## START RECORD EXTRACTS

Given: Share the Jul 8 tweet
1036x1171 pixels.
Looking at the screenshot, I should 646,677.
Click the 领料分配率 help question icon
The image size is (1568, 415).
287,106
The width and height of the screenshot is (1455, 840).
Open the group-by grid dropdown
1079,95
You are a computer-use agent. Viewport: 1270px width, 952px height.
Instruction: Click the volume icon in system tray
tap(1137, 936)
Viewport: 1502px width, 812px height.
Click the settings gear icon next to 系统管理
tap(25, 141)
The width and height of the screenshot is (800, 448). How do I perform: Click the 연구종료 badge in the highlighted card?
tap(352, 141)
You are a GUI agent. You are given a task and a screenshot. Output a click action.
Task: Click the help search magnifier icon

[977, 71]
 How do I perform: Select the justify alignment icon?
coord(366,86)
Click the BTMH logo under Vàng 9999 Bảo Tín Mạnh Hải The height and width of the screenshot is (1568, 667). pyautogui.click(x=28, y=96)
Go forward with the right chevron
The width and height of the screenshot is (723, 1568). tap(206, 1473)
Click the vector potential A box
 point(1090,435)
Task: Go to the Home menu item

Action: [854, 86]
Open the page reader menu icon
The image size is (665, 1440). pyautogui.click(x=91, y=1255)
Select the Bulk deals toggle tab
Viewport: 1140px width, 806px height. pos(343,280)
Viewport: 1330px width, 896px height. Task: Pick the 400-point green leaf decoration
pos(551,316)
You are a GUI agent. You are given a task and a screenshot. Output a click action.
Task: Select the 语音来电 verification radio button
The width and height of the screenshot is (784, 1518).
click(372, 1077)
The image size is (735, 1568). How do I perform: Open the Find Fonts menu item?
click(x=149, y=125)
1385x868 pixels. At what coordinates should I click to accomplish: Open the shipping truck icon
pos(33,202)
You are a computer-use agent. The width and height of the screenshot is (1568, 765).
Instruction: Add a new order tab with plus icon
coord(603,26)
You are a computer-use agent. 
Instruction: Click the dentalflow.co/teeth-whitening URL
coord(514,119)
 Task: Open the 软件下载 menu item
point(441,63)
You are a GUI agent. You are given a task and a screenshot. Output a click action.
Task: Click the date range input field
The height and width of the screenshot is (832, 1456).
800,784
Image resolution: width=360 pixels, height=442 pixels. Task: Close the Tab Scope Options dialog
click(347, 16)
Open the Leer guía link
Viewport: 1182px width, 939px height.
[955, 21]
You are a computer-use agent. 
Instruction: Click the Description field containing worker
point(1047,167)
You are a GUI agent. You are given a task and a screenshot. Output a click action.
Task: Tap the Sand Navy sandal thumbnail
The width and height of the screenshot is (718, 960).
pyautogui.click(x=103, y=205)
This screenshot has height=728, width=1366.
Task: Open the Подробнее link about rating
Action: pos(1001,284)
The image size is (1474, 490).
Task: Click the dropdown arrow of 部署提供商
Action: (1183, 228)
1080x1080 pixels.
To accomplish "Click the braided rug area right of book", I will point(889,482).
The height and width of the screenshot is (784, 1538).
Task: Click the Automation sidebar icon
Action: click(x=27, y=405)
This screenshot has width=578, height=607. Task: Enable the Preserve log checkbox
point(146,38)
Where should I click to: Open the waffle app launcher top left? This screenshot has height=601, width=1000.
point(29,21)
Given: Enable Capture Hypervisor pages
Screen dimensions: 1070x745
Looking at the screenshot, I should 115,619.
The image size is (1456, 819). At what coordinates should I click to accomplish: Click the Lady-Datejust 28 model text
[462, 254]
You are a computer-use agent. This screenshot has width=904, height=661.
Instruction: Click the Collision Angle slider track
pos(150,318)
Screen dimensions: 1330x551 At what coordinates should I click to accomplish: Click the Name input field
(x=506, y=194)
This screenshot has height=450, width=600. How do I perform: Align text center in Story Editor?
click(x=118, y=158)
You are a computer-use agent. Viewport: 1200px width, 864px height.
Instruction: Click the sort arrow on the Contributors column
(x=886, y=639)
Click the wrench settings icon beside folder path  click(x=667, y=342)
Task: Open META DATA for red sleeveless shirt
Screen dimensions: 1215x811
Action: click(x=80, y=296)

## END RECORD EXTRACTS

## PROBLEM TO SOLVE
Please show, copied in full, every line in the entries above that contains the word "arrow".

## WORKED ANSWER
Task: Click the dropdown arrow of 部署提供商
Instruction: Click the sort arrow on the Contributors column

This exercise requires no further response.